Records in a dataset
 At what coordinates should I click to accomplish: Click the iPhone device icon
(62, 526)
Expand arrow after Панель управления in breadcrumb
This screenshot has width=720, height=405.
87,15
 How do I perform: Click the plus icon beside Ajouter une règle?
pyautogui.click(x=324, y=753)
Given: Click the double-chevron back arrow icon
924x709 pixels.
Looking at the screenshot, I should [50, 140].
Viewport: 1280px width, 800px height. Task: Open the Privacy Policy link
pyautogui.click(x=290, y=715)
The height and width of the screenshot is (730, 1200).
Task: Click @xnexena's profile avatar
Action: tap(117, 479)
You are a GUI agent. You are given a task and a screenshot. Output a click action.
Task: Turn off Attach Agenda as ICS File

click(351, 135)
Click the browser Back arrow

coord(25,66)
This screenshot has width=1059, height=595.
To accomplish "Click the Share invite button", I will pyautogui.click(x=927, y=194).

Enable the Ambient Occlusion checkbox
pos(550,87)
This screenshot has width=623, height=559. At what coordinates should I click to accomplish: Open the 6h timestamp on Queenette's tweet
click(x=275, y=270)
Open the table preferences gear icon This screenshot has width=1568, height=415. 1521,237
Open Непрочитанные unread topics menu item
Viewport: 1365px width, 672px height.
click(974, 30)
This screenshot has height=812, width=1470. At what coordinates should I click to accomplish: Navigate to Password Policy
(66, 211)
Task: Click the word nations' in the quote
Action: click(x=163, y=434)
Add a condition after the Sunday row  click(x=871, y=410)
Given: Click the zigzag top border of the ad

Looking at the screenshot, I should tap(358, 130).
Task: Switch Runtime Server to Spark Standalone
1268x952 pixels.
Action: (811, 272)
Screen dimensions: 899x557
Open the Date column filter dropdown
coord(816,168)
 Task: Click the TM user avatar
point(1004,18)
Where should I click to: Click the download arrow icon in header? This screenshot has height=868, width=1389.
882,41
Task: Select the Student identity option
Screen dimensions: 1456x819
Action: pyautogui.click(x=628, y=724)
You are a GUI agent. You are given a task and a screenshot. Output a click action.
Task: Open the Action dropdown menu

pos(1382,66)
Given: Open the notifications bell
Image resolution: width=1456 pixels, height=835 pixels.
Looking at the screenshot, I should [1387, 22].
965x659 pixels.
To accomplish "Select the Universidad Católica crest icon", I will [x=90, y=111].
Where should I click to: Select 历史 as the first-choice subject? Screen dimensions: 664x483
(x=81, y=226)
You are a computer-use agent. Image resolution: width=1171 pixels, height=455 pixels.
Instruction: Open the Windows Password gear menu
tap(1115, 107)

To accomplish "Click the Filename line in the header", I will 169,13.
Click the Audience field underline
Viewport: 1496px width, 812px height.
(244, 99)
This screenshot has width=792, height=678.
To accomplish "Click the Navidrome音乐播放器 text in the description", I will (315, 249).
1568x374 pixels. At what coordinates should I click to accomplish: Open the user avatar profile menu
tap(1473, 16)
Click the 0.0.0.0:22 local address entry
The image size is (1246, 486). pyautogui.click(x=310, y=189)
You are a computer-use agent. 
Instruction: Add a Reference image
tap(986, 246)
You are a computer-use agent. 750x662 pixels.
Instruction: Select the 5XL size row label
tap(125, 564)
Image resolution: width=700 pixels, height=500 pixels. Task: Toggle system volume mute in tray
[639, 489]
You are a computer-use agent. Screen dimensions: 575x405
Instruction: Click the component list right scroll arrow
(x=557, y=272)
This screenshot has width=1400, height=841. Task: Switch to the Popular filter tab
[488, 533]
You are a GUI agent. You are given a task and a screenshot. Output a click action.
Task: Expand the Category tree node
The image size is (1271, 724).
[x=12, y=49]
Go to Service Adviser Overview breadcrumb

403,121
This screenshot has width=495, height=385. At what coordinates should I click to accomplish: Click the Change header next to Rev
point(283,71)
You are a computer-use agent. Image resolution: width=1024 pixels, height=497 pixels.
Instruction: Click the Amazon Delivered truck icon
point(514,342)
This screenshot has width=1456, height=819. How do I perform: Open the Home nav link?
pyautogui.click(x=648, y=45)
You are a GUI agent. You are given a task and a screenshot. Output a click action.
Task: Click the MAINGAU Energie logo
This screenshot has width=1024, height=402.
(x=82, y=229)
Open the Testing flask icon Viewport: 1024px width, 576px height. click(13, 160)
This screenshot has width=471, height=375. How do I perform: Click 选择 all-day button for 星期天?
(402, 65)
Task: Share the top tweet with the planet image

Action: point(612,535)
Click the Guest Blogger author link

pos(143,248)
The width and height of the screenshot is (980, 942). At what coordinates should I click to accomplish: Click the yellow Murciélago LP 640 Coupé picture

▶ _Do this_
Reproduce every line of the data above word for word, with nothing changed.

▶ _Written answer_
 At what coordinates should I click to accomplish: Click the iPhone device icon
(62, 526)
Expand arrow after Панель управления in breadcrumb
This screenshot has width=720, height=405.
87,15
 How do I perform: Click the plus icon beside Ajouter une règle?
pyautogui.click(x=324, y=753)
Given: Click the double-chevron back arrow icon
924x709 pixels.
Looking at the screenshot, I should [50, 140].
Viewport: 1280px width, 800px height. Task: Open the Privacy Policy link
pyautogui.click(x=290, y=715)
The height and width of the screenshot is (730, 1200).
Task: Click @xnexena's profile avatar
Action: tap(117, 479)
You are a GUI agent. You are given a task and a screenshot. Output a click action.
Task: Turn off Attach Agenda as ICS File

click(351, 135)
Click the browser Back arrow

coord(25,66)
This screenshot has width=1059, height=595.
To accomplish "Click the Share invite button", I will pyautogui.click(x=927, y=194).

Enable the Ambient Occlusion checkbox
pos(550,87)
This screenshot has width=623, height=559. At what coordinates should I click to accomplish: Open the 6h timestamp on Queenette's tweet
click(x=275, y=270)
Open the table preferences gear icon This screenshot has width=1568, height=415. 1521,237
Open Непрочитанные unread topics menu item
Viewport: 1365px width, 672px height.
click(974, 30)
This screenshot has height=812, width=1470. At what coordinates should I click to accomplish: Navigate to Password Policy
(66, 211)
Task: Click the word nations' in the quote
Action: click(x=163, y=434)
Add a condition after the Sunday row  click(x=871, y=410)
Given: Click the zigzag top border of the ad

Looking at the screenshot, I should tap(358, 130).
Task: Switch Runtime Server to Spark Standalone
1268x952 pixels.
Action: (811, 272)
Screen dimensions: 899x557
Open the Date column filter dropdown
coord(816,168)
 Task: Click the TM user avatar
point(1004,18)
Where should I click to: Click the download arrow icon in header? This screenshot has height=868, width=1389.
882,41
Task: Select the Student identity option
Screen dimensions: 1456x819
Action: pyautogui.click(x=628, y=724)
You are a GUI agent. You are given a task and a screenshot. Output a click action.
Task: Open the Action dropdown menu

pos(1382,66)
Given: Open the notifications bell
Image resolution: width=1456 pixels, height=835 pixels.
Looking at the screenshot, I should [1387, 22].
965x659 pixels.
To accomplish "Select the Universidad Católica crest icon", I will [x=90, y=111].
Where should I click to: Select 历史 as the first-choice subject? Screen dimensions: 664x483
(x=81, y=226)
You are a computer-use agent. Image resolution: width=1171 pixels, height=455 pixels.
Instruction: Open the Windows Password gear menu
tap(1115, 107)

To accomplish "Click the Filename line in the header", I will 169,13.
Click the Audience field underline
Viewport: 1496px width, 812px height.
(244, 99)
This screenshot has width=792, height=678.
To accomplish "Click the Navidrome音乐播放器 text in the description", I will (315, 249).
1568x374 pixels. At what coordinates should I click to accomplish: Open the user avatar profile menu
tap(1473, 16)
Click the 0.0.0.0:22 local address entry
The image size is (1246, 486). pyautogui.click(x=310, y=189)
You are a computer-use agent. 
Instruction: Add a Reference image
tap(986, 246)
You are a computer-use agent. 750x662 pixels.
Instruction: Select the 5XL size row label
tap(125, 564)
Image resolution: width=700 pixels, height=500 pixels. Task: Toggle system volume mute in tray
[639, 489]
You are a computer-use agent. Screen dimensions: 575x405
Instruction: Click the component list right scroll arrow
(x=557, y=272)
This screenshot has width=1400, height=841. Task: Switch to the Popular filter tab
[488, 533]
You are a GUI agent. You are given a task and a screenshot. Output a click action.
Task: Expand the Category tree node
The image size is (1271, 724).
[x=12, y=49]
Go to Service Adviser Overview breadcrumb

403,121
This screenshot has width=495, height=385. At what coordinates should I click to accomplish: Click the Change header next to Rev
point(283,71)
You are a computer-use agent. Image resolution: width=1024 pixels, height=497 pixels.
Instruction: Click the Amazon Delivered truck icon
point(514,342)
This screenshot has width=1456, height=819. How do I perform: Open the Home nav link?
pyautogui.click(x=648, y=45)
You are a GUI agent. You are given a task and a screenshot. Output a click action.
Task: Click the MAINGAU Energie logo
This screenshot has width=1024, height=402.
(x=82, y=229)
Open the Testing flask icon Viewport: 1024px width, 576px height. click(13, 160)
This screenshot has width=471, height=375. How do I perform: Click 选择 all-day button for 星期天?
(402, 65)
Task: Share the top tweet with the planet image

Action: point(612,535)
Click the Guest Blogger author link

pos(143,248)
The width and height of the screenshot is (980, 942). At what coordinates should I click to accomplish: Click the yellow Murciélago LP 640 Coupé picture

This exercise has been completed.